→ **TÂCHE DEMANDÉE 1**:
Remplacez « Create Post » par « Publish Post » dans les lignes fournies, de la première jusqu'à celle qui contient « Looking at the image, I should click on (501, 30). », puis redonnez ces lignes sans autre modification.

Les journaux Dassault et Lagardère risquent de devenir de simples outils au service de l'éloge quotidien de ces "grands capitaines" d'industrie, en l'occurrence l'industrie de l'armement. Comme l'Etat a consciemment censuré sa propre intervention dans le domaine des garanties républicaines de publication pluraliste des journaux, le marché porte au sommet du pouvoir éditorial les majors industriels. Que peuvent-ils vouloir comme contenu de journaux, si ce n'est leur propre gloire ?

Le mécanisme à l'oeuvre relègue l'information au rang d'une marchandise considérée par son potentiel de vente. L'information sera subordonnée au message publicitaire, valeur considérée comme cardinale par les industriels. En somme en industrialisant et concentrant la presse, les grandes voix libérales bâtissent un monopole sur l'information en la déclassant, en la rétrogradant en deuxième division, loin derrière la propagande libérale et les impératifs publicitaires.

→ **LIGNES FOURNIES**:
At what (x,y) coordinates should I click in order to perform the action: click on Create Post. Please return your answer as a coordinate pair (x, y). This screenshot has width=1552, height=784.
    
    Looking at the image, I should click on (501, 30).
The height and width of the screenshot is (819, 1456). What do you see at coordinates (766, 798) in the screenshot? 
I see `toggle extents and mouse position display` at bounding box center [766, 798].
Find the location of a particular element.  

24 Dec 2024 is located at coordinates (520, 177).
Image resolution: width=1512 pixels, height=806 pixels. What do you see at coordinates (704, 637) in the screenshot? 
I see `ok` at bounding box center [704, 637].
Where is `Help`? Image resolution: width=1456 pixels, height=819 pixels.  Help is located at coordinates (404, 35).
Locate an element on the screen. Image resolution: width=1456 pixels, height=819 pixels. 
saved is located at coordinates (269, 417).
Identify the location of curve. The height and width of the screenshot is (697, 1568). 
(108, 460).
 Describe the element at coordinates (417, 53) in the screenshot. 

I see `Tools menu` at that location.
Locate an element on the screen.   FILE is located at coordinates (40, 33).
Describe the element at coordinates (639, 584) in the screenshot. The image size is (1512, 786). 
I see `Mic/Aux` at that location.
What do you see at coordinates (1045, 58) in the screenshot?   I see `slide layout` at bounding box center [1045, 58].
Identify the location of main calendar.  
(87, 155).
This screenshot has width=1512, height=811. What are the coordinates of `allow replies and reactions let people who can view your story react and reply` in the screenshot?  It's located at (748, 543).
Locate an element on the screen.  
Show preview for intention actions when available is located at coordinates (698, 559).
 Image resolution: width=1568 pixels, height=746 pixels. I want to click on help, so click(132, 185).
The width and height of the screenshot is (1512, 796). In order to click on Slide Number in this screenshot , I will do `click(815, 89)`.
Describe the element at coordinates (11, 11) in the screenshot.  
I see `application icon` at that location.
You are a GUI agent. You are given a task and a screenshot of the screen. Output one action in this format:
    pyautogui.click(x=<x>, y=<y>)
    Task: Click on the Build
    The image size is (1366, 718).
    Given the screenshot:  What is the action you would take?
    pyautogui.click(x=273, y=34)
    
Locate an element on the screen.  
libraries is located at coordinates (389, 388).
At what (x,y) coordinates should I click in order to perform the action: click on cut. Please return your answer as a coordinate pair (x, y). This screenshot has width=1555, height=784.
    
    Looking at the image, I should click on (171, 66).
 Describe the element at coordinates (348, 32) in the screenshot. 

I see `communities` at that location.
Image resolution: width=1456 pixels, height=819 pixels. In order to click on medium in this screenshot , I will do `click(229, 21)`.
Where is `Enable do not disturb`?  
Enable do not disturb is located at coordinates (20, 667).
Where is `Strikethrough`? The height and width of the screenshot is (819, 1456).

→ **TÂCHE DEMANDÉE 2**:
Reproduisez à l'identique l'intégralité du texte fourni.

→ **SOLUTION 1**:
At what (x,y) coordinates should I click in order to perform the action: click on Publish Post. Please return your answer as a coordinate pair (x, y). This screenshot has width=1552, height=784.
    
    Looking at the image, I should click on (501, 30).

→ **SOLUTION 2**:
Les journaux Dassault et Lagardère risquent de devenir de simples outils au service de l'éloge quotidien de ces "grands capitaines" d'industrie, en l'occurrence l'industrie de l'armement. Comme l'Etat a consciemment censuré sa propre intervention dans le domaine des garanties républicaines de publication pluraliste des journaux, le marché porte au sommet du pouvoir éditorial les majors industriels. Que peuvent-ils vouloir comme contenu de journaux, si ce n'est leur propre gloire ?

Le mécanisme à l'oeuvre relègue l'information au rang d'une marchandise considérée par son potentiel de vente. L'information sera subordonnée au message publicitaire, valeur considérée comme cardinale par les industriels. En somme en industrialisant et concentrant la presse, les grandes voix libérales bâtissent un monopole sur l'information en la déclassant, en la rétrogradant en deuxième division, loin derrière la propagande libérale et les impératifs publicitaires.